Now that we have trained the 4 models we can plot actual and predicted profit against scaled time in order to visualize how well the models are performing. This code shows plots for each model for a randomly selected firm that changes each time it is re-run.

In [63]:
# Pick a random firm to show each time this is run
gvkeys = len(comp_train['GVKEY'].unique())
rand_key = np.random.randint(low=0, high=gvkeys)
gvkey = comp_train['GVKEY'].unique()[rand_key]
# Uncomment to get the same firm every time
# gvkey = 1230

colors = ['red', 'blue']
fig, axes = plt.subplots(2, 2, figsize=(10, 8))

comp_train[comp_train['GVKEY'] == gvkey].plot(y='niq', x='scaled_time', c=colors[0], ax=axes[0,0])
comp_test[comp_test['GVKEY'] == gvkey].plot(y='niq', x='scaled_time', c=colors[0], ax=axes[0,0], label='_nolegend_')
comp_train[comp_train['GVKEY'] == gvkey].plot(y='firm_nn_predicted_niq', x='scaled_time', c=colors[1], ax=axes[0,0])
comp_test[comp_test['GVKEY'] == gvkey].plot(y='firm_nn_predicted_niq', x='scaled_time', c=colors[1], ax=axes[0,0], label='_nolegend_')

comp_train[comp_train['GVKEY'] == gvkey].plot(y='niq', x='scaled_time', c=colors[0], ax=axes[0,1])
comp_test[comp_test['GVKEY'] == gvkey].plot(y='niq', x='scaled_time', c=colors[0], ax=axes[0,1], label='_nolegend_')
comp_train[comp_train['GVKEY'] == gvkey].plot(y='firm_rf_predicted_niq', x='scaled_time', c=colors[1], ax=axes[0,1])
comp_test[comp_test['GVKEY'] == gvkey].plot(y='firm_rf_predicted_niq', x='scaled_time', c=colors[1], ax=axes[0,1], label='_nolegend_')

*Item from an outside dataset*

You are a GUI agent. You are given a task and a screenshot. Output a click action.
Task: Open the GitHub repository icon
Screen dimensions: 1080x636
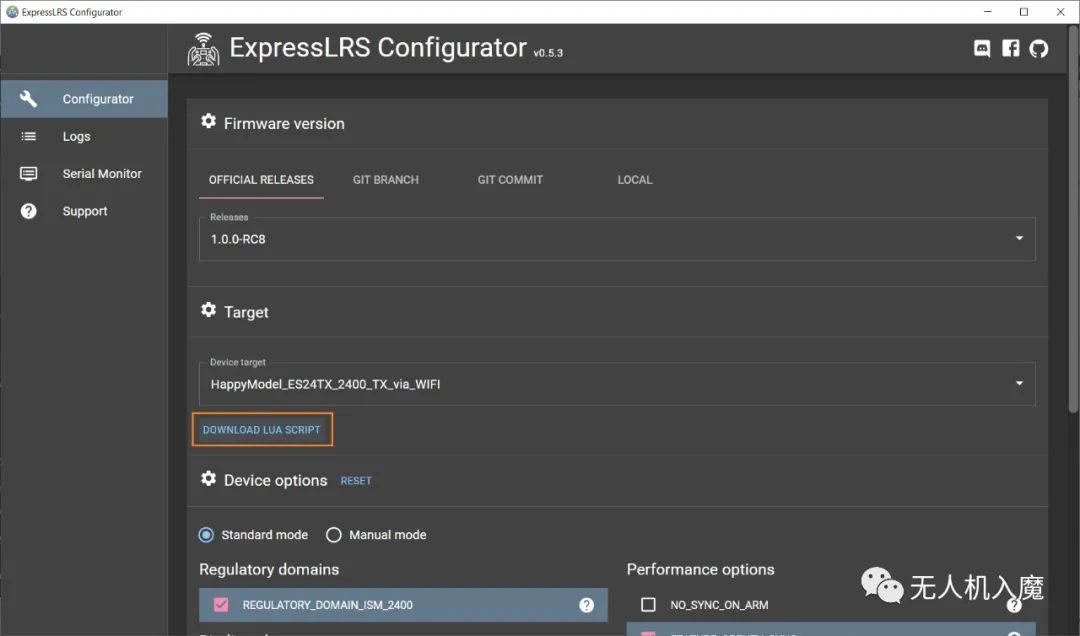coord(1039,48)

comp_train[comp_train['GVKEY'] == gvkey].plot(y='niq', x='scaled_time', c=colors[0], ax=axes[1,0])
comp_test[comp_test['GVKEY'] == gvkey].plot(y='niq', x='scaled_time', c=colors[0], ax=axes[1,0], label='_nolegend_')
comp_train[comp_train['GVKEY'] == gvkey].plot(y='ext_nn_predicted_niq', x='scaled_time', c=colors[1], ax=axes[1,0])
comp_test[comp_test['GVKEY'] == gvkey].plot(y='ext_nn_predicted_niq', x='scaled_time', c=colors[1], ax=axes[1,0], label='_nolegend_')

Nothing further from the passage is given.